ZU LÖSENDE AUFGABEN:
(a) In welchem Jahr entdeckte Victor Sanovec laut dem Text über das Kunstprojekt RHEINGARTEN Pflanzen als lebendiges Material für seine Kunstwerke?
(b) Führen Sie bitte den Text über das Kunstprojekt RHEINGARTEN im Anschluss an seinen letzten Satz weiter.

VORLIEGENDER TEXT:

Der 1943 in Olmütz in Tschechien geborene und seit 1968 in Deutschland lebende Künstler Victor Sanovec entdeckte 1993 Pflanzen als lebendiges Material für seine Kunstwerke. In den darauf folgenden Jahren erarbeitete er gemeinsam mit Barbara Fuchs das Konzept für des Projekt RHEINGARTEN, das seit 1996 mit der Neugestaltung eines brachliegenden Weinberges am Langenscheider Hundert bei Oberwesel eine erste Realisierung erfuhr. Eine Fläche mit Pflanzen – mit Wildtulpen, Ginster, Lavendel usw. – gegliedert, fügt sich in die Landschaft ein und ist dabei je nach Jahreszeit und Bepflanzungsstand einmal mehr und einmal weniger deutlich sichtbar. Diese Fläche, die sich somit in immer neuen Ansichten bietet, verändert auch die Sicht auf die mittelrheinische Landschaft überhaupt. Sie weist hin auf ihre Schönheit, ihre Geschichte, aber auch ihr Gefährdetsein. Mit diesem Kunstprojekt, dem weitere Flächengestaltungen folgen werden, bis ein immer größeres Netz weit über das Rheinland hinaus entsteht, wird die Landschaft auf besondere Weise ausgezeichnet.

GESPEICHERTE DATEN:
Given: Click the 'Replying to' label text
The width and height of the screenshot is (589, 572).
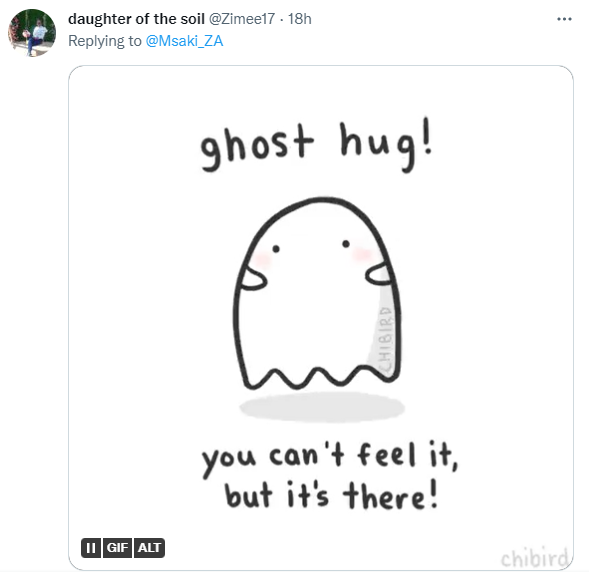Looking at the screenshot, I should (105, 41).
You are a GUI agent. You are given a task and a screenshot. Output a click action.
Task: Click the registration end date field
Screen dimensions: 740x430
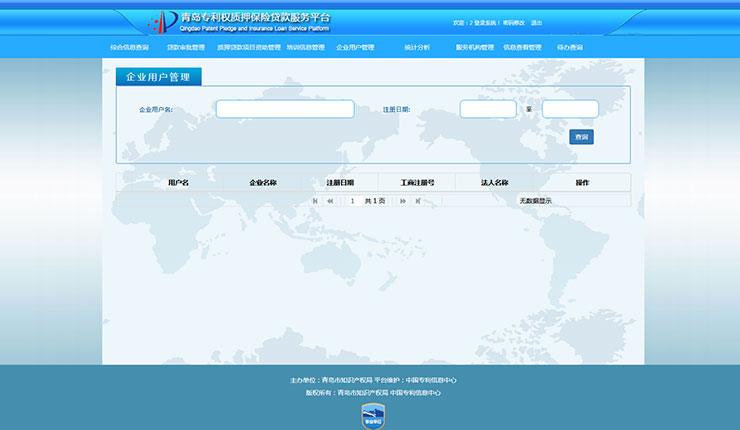tap(570, 109)
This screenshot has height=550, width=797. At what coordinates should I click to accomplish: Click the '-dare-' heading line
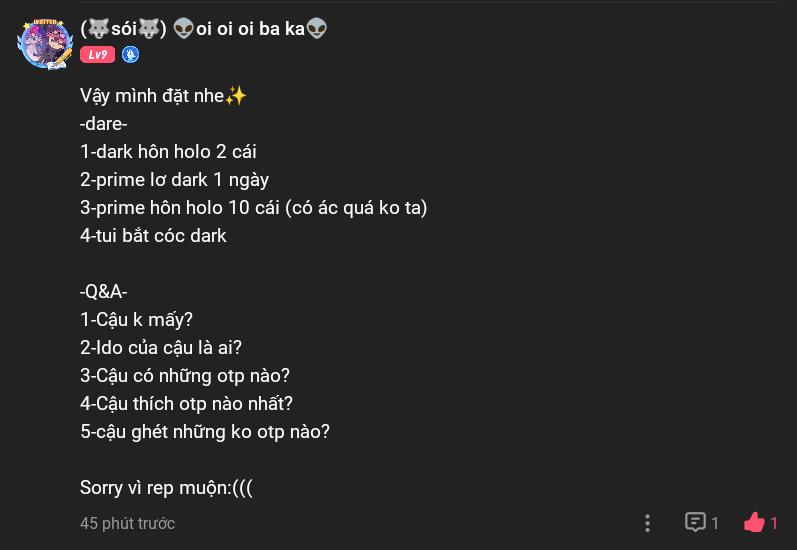coord(103,124)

ERWARTETE ANTWORTEN:
(a) Im Jahr 1993.

(b)
Heute - hier – so der Titel der Ausstellung, die in Aquarellen, Siebdrucken und Objekten die Arbeit von Victor Sanovec vorstellt – zeichnet der Künstler keinen Hang, sondern ein Haus aus: Er hat vor die alte Synagoge in Boppard einen Lorbeerwall gepflanzt. Lorbeer vor einer Synagoge? Es drängt sich die Frage auf, wie das zusammengehören kann.
Es sind zur Zeit drei Pflanzen, die den Künstler Sanovec besonders interessieren: Der Wein, der für das Wohlleben steht, die Rose, die die Schönheit vertritt, und der Lorbeer, die Pflanze des Erfolges, mit der wir es hier zu tun haben.
Laurus nobilis – so der lateinische Name –, dieser immergrüne Baum ist eine Pflanze mit langer Tradition in der Kunstgeschichte: Als Ort der Pflege dieses Baumes nahm man den Parnaß an, wo der lorbeerbekränzte Apoll als Gott der Künste mit den neun Musen seinen Aufenthalt hatte. In der griechisch-römischen Antike wurde dem Lorbeer heilbringende und entsühnende Wirkung nachgesagt.
Als Siegeszeichen und Nobilitierungshinweis findet sich der Lorbeer bei allegorischen Darstellungen, auf den Häuptern hervorragender Menschen, besonders von Poeten, ganz in der Nachfolge Apolls, oder als florale Rahmung, z. B. als vergoldete Stuckeinfassung für Gemälde. Einst hatte der römische Senat Kaiser Augustus das Ehrenrecht verliehen, einen Lorbeerbusch rechts und links seiner Türe aufzustellen.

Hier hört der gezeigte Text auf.